また毎日のように保護者の皆さんとやりとりしている内容と、保育実践との関係も、コミュニケーションのツールの変化にともなって影響を受けています。
この15年ぐらいの変化を振り返ってみると、職員が作っていた装飾から子どもの作品や、活動の一環の何かを園内に掲示することへ変わっていったと思います。その後、それを子どもが見たり活用したり、またその作成過程の前後の子どもの心の動きを書き添えるということが増えていきました。
さらに環境の再構成の結果だけではなく、先生同士の話し合いや計画の変更過程そのものも、大事な子ども主体の軌跡として示してくいく要素も加わっていきました。そのうちに保護者からの「お便り帳」などでいただく意向や感想、アイデアなどコミュニケーションの一部も、やりとりそのものを大事にする形へと変化しながら、保育を作り出すパートナー、その考えを共有するものとして、意識して可視化されるようになっていきました。
このようなことを考えるとき、保育士養成課程の「保育原理」の中にもある「保育所の社会的責任」との関係を踏まえないわけにはいきません。それは保育所保育指針の総則で示している「基本原則」の5つ目と重なります。その内容項目としては3つにまとめてあります。参考までに書き記すとこうです。

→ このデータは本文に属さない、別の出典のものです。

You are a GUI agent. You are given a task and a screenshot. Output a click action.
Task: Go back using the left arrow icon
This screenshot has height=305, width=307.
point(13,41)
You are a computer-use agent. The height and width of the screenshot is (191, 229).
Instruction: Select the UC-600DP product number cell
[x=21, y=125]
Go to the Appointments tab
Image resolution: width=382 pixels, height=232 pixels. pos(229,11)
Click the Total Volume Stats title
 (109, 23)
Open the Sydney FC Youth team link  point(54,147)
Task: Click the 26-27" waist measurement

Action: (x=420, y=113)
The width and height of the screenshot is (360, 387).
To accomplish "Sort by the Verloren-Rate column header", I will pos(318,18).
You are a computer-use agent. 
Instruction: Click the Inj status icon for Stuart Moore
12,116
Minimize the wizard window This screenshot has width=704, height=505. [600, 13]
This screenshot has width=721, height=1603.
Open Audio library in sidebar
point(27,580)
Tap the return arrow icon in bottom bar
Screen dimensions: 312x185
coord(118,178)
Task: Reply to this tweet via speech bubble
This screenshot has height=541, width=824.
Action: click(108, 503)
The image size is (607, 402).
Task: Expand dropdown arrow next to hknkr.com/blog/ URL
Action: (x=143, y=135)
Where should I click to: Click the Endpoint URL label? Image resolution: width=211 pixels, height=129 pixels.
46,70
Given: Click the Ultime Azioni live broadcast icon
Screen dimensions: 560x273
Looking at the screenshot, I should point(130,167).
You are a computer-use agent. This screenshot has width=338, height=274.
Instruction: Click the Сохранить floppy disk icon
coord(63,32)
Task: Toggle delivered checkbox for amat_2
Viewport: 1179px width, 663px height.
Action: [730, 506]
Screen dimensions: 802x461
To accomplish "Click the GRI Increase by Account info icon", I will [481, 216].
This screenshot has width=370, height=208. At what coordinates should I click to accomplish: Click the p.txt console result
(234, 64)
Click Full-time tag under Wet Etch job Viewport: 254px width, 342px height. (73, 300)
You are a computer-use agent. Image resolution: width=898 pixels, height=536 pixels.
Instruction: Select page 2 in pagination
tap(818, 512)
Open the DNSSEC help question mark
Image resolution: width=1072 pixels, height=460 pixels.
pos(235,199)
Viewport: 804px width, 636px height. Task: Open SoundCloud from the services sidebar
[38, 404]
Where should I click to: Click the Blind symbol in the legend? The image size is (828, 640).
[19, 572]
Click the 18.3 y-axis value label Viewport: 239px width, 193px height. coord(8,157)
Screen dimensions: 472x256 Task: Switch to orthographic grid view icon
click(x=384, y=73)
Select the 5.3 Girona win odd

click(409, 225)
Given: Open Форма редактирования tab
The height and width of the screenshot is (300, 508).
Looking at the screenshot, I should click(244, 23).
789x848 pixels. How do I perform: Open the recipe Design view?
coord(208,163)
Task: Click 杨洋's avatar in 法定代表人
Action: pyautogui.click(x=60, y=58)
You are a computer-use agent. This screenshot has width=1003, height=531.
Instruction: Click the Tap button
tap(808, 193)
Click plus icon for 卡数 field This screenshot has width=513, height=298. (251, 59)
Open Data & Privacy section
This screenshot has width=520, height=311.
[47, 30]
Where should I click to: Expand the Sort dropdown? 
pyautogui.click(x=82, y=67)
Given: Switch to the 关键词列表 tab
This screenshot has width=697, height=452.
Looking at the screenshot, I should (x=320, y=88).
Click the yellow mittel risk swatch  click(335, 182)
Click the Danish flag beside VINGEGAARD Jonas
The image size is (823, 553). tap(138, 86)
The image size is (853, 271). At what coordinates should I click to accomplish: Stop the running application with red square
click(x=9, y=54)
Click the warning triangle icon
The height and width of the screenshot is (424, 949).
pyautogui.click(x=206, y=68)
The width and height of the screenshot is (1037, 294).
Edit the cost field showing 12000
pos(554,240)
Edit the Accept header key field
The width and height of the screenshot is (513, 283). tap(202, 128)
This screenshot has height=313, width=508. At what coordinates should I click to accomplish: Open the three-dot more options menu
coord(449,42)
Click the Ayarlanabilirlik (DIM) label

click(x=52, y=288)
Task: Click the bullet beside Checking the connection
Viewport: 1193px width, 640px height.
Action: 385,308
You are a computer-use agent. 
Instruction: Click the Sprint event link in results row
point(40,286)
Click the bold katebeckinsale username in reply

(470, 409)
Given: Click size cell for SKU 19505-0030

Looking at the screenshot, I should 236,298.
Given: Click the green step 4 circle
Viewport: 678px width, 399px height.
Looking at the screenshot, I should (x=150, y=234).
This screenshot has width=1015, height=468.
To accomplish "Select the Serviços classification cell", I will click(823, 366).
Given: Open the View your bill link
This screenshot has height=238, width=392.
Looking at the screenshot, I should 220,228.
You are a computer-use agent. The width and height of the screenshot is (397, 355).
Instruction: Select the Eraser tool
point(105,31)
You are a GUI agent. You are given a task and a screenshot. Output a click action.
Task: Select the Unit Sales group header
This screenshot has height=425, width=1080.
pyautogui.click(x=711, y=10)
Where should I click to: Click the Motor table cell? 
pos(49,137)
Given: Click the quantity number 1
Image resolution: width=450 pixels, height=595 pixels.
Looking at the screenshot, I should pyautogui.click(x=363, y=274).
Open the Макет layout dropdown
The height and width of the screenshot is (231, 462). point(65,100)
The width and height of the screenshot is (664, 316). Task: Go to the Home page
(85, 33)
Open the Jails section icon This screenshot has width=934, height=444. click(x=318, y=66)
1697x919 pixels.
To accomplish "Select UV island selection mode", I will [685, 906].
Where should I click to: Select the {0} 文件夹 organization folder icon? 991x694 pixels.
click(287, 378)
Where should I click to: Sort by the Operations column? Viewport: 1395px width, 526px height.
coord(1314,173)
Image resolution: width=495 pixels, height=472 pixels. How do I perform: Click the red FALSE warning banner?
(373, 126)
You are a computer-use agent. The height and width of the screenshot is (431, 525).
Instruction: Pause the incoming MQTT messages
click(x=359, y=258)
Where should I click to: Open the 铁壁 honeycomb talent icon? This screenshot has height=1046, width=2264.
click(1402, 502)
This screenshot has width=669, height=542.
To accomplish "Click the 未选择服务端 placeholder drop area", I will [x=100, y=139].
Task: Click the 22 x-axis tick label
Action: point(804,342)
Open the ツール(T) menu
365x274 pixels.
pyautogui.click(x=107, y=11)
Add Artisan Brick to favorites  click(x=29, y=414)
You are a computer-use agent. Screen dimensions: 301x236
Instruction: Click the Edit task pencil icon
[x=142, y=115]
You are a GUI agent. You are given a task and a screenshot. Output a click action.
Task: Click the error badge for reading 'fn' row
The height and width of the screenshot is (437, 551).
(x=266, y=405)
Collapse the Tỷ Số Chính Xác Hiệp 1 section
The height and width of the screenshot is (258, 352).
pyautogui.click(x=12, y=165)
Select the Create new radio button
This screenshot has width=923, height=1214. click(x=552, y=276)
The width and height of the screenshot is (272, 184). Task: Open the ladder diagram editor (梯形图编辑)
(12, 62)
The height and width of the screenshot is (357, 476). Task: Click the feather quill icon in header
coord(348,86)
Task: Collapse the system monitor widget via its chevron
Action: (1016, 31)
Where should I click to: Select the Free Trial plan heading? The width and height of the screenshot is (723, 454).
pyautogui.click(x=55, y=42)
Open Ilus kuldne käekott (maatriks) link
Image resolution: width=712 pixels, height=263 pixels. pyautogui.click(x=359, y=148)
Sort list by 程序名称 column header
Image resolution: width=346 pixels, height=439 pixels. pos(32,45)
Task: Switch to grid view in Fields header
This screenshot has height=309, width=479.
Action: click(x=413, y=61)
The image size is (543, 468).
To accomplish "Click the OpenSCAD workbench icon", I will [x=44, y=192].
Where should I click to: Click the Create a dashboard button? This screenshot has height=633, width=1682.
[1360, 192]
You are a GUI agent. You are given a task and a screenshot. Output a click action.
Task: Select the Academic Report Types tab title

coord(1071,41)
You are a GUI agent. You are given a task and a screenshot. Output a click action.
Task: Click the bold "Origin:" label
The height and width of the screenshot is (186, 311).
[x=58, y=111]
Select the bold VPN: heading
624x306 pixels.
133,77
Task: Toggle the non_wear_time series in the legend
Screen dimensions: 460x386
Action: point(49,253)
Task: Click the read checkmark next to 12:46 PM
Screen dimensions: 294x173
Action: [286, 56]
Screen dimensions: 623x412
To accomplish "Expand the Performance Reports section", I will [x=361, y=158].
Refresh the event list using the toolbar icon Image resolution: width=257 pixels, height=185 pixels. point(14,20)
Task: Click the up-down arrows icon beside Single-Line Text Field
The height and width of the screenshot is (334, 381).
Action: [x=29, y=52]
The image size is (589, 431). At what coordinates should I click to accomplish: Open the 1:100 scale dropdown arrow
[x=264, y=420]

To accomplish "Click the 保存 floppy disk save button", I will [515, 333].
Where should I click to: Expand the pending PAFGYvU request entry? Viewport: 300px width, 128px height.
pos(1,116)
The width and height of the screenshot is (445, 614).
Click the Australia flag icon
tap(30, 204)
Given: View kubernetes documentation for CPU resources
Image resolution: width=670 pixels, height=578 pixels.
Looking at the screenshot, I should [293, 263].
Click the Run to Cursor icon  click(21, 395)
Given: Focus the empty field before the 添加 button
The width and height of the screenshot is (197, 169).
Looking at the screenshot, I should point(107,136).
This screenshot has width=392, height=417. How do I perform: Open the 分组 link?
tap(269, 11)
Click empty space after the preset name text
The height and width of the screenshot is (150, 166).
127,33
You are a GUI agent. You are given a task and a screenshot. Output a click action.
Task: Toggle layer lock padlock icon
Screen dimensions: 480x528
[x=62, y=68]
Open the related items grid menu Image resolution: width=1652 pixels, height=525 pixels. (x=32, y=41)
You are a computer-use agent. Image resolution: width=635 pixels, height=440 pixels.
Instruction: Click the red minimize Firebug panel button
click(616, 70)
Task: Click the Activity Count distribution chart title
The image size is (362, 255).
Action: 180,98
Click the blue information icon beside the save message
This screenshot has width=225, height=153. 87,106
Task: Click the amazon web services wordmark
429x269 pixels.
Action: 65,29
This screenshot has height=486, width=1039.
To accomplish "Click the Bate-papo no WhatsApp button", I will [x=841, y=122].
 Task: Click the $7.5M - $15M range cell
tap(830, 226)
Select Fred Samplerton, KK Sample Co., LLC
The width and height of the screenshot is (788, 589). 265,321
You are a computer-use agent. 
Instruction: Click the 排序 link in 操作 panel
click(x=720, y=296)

ア 保育所は、子どもの人権に十分配慮するとともに、子ども一人一 人の人格を尊重して保育を行わなければならない。
イ 保育所は、地域社会との交流や連携を図り、保護者や地域社会に、 当該保育所が行う保育の内容を適切に説明するよう努めなければな らない。
ウ 保育所は、入所する子ども等の個人情報を適切に取り扱うとともに、保護者の苦情などに対し、その解決を図るよう努めなければな らない。
そもそも「ア」の展開としての実践の深化としてドキュメンテーションはあると思っています。これは子どもにとってのものであり、職員の対話と、保育のデザインがセットのものです。入園の案内の時に、皆さんに私が「この保育園のベースは一人ひとりを大切にすることです」という話をしてきたと思いますが、それはこの子どもの人権のことからきています。それを可視化したものは、まずは本人のリソースになる必要があります。ただ「イ」のところの説明責任からの可視化が、保育界全体を後押ししてきたとも言えます。
また「ウの個人情報保護」との兼ね合いから、園内の掲示のあり方も影響を受けているのも確かですね。昔の掲示をご存知の方からは、寂しくなりますね、という感想も受けますが、そこは時代の変化でもあります。ただ、子どもにとって必要な可視化は豊かにしていきたいと思っています。それは両立が可能だと思っています。